Cozy Surfaces, Safe Choices
Director Steve Carr keeps the film firmly aligned with holiday rom-com expectations. Winterlight is rendered as a picture-perfect snow globe: generous lighting, dense decorations, soft-focus snow, and interiors designed for maximum coziness. Shot in Ontario, Canada, the movie offers a steady stream of pleasing vistas that double as emotional cushioning whenever the script wobbles.
Carr relies on the cast’s natural charm to carry scenes that might otherwise sag, sustaining a light, watchable tone even as the narrative repeats familiar beats. The result fits neatly into the seasonal queue: every turn is foreseeable, yet there is a gentle comfort in knowing exactly where each scene will land.
A Merry Little Ex-Mas never threatens to reshape the holiday canon or linger long in memory, but it serves those who want easy, low-stakes viewing. It is the kind of film you can watch with a mug of cocoa, feel mildly entertained, and then let slip away once the credits roll, leaving behind a faint trace of warmth and a hint of frustration at what its concept might have supported.
A Merry Little Ex-Mas is a 2025 American Christmas romantic comedy film that premiered on Netflix on November 12, 2025. The movie centers on Kate (Alicia Silverstone) and Everett (Oliver Hudson), a recently divorced couple who plan one last perfect family Christmas together before selling their house. Their plans go awry when Everett arrives with his new, successful girlfriend, Tess (Jameela Jamil), leading to holiday chaos. The film is available to watch exclusively on the streaming platform Netflix.
Credits
Title: A Merry Little Ex-Mas
Distributor: Netflix
Release date: November 12, 2025
Rating: PG-13
Running time: 91 minutes
Director: Steve Carr
Writers: Holly Hester
Producers and Executive Producers: Paula Hart, Melissa Joan Hart
Cast: Alicia Silverstone, Oliver Hudson, Jameela Jamil, Pierson Fodé, Linda Kash, Melissa Joan Hart, Wilder Hudson, Emily Hall, Timothy Innes
Director of Photography (Cinematographer): Adam Santelli
Editors: Craig Herring
Composer: Jeff Cardoni
The Review
A Merry Little Ex-Mas
A Merry Little Ex-Mas succeeds as light holiday viewing primarily because of its charismatic cast. Alicia Silverstone and Oliver Hudson share a history that anchors the premise, ably supported by Jameela Jamil's nuanced performance. However, the script, despite introducing thoughtful themes about career sacrifice and modern divorce, ultimately caves to formula. It relies on clumsy physical gags and a predictable resolution that undermines the central character's journey toward independence. It is an adequate but uneven entry into the streaming Christmas catalog.
PROS
- Alicia Silverstone’s excellent, sympathetic performance.

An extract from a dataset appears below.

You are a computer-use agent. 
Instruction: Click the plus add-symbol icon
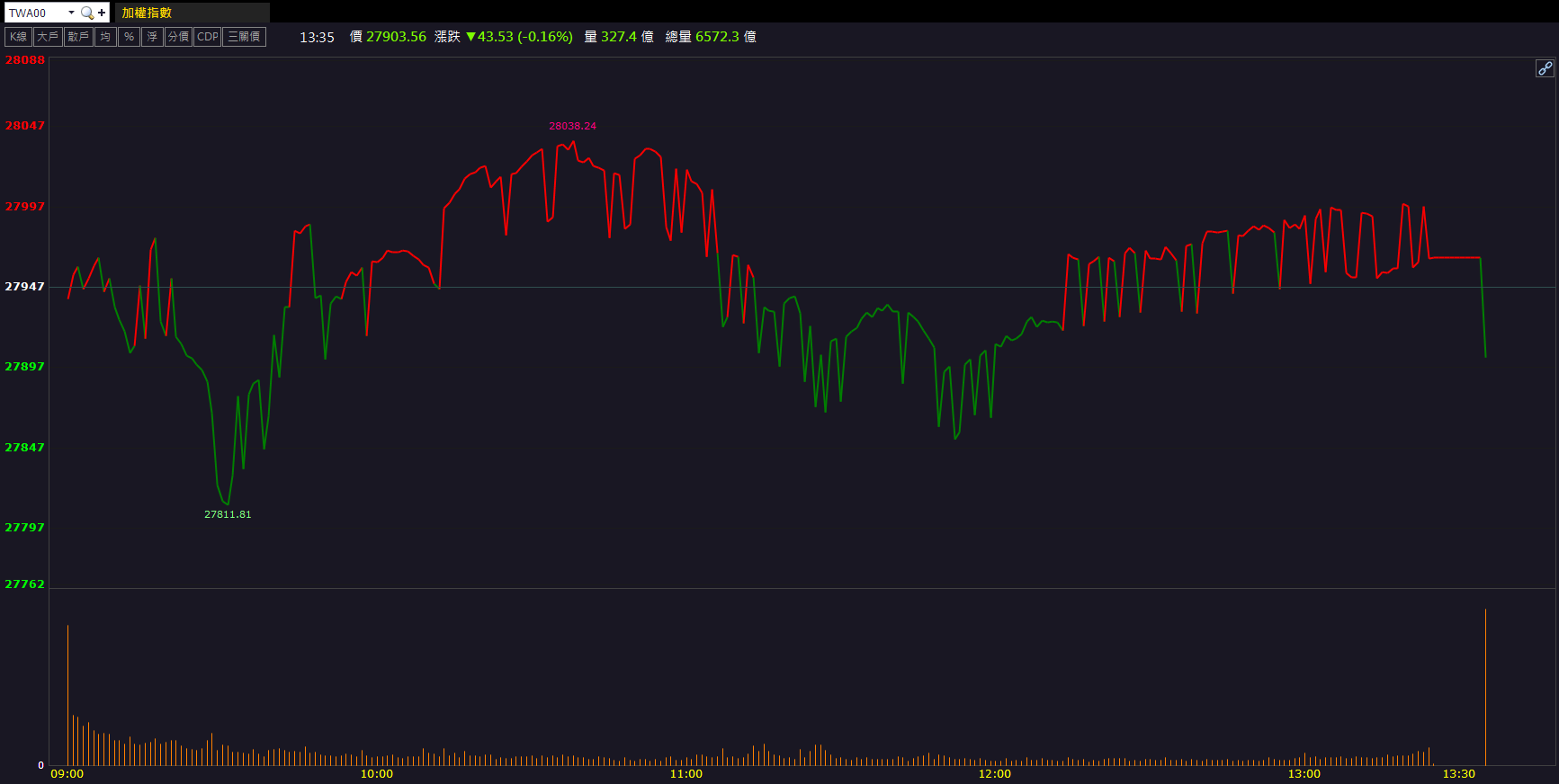[x=102, y=13]
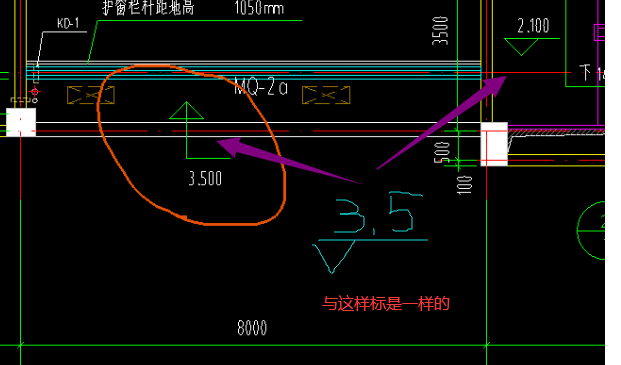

- Leads convey a convincing, lived-in marital history.
- Attempts to address career sacrifice and post-divorce dynamics.
- Jameela Jamil provides a refreshing, non-villainous portrayal.
- Picturesque, cozy holiday set design achieves the desired vibe.
CONS
- Predictable adherence to the rom-com template.
- Overreliance on broad, physical gags that fall flat.
- The "conscious uncoupling" gag runs too long.
- The romantic resolution feels unearned and undercuts the heroine's ambitions.
- Specific, thoughtful scenes clash with outsized, cartoonish moments.